> [USING THE INFORMATION]:
**a)** In the HMCS Cape Breton passage, on what date was HMS Flamborough Head commissioned?
**b)** Copy the HMCS Cape Breton passage word for word from "20 years after" to "an artificial reef.".

> [SOURCE DOCUMENT]:
+ + + + + + +
20 years after her sinking, we feature unique views of HMCS Cape Breton, the Royal Canadian Navy’s Cape class maintenance ship, and the second last of the whole group of 320 wartime Park/Fort class merchant ships built in Canada.
For a history of Park/Fort ships, which are Canadian-built ships designed along the similar lines as the famous US Liberty ships, please see part 1, which profiled the last of these wartime ships in existence, HMS Rame Head, scrapped in 2009. The Shipsearcher staff historian was excited to tell the story of HMS Rame Head, but he was thrilled when Shipsearcher Identification Section (SIS) staff stumbled across views of the 2nd last ship, the former HMCS Cape Breton (ARE-100), before it was sunk as an artificial reef.
HMCS Cape Breton was a sister-ship to HMS Rame Head, and 19 other similar Depot, Repair and Maintenance ships built for the Royal Navy. This batch of ships were a variation on the basic Fort or Park merchant ship design, that had been built in many yards in Canada as a vital wartime emergency program. HMS Flamborough Head was completed at North Vancouver’s Burrard shipyards and commissioned on 2 May 1945, a few days before Victory in Europe. The ship was transferred to the Royal Canadian Navy in 1952, along with HMS Beachy Head, another Burrard-built sister, that had served a stint in the Dutch Navy.
HMCS Cape Breton, and the ship that would later be commissioned as HMCS Cape Scott, were both used alongside at the RCN dockyard, Halifax, providing classroom and repair facilities.
+ + + + + + +
> [INPUT DATA]:

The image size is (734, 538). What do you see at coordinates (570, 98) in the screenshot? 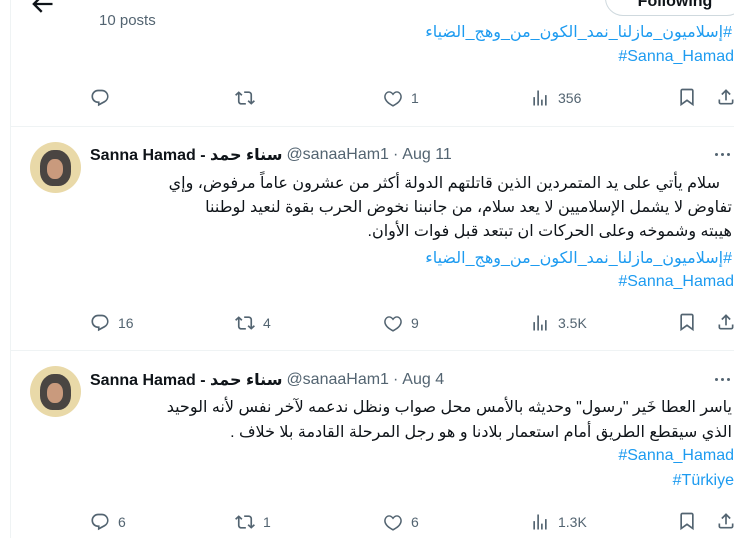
+ + + + + + +
> [EXPECTED RESULTS]:
**a)** 2 May 1945

**b)**
20 years after her sinking, we feature unique views of HMCS Cape Breton, the Royal Canadian Navy’s Cape class maintenance ship, and the second last of the whole group of 320 wartime Park/Fort class merchant ships built in Canada.
For a history of Park/Fort ships, which are Canadian-built ships designed along the similar lines as the famous US Liberty ships, please see part 1, which profiled the last of these wartime ships in existence, HMS Rame Head, scrapped in 2009. The Shipsearcher staff historian was excited to tell the story of HMS Rame Head, but he was thrilled when Shipsearcher Identification Section (SIS) staff stumbled across views of the 2nd last ship, the former HMCS Cape Breton (ARE-100), before it was sunk as an artificial reef.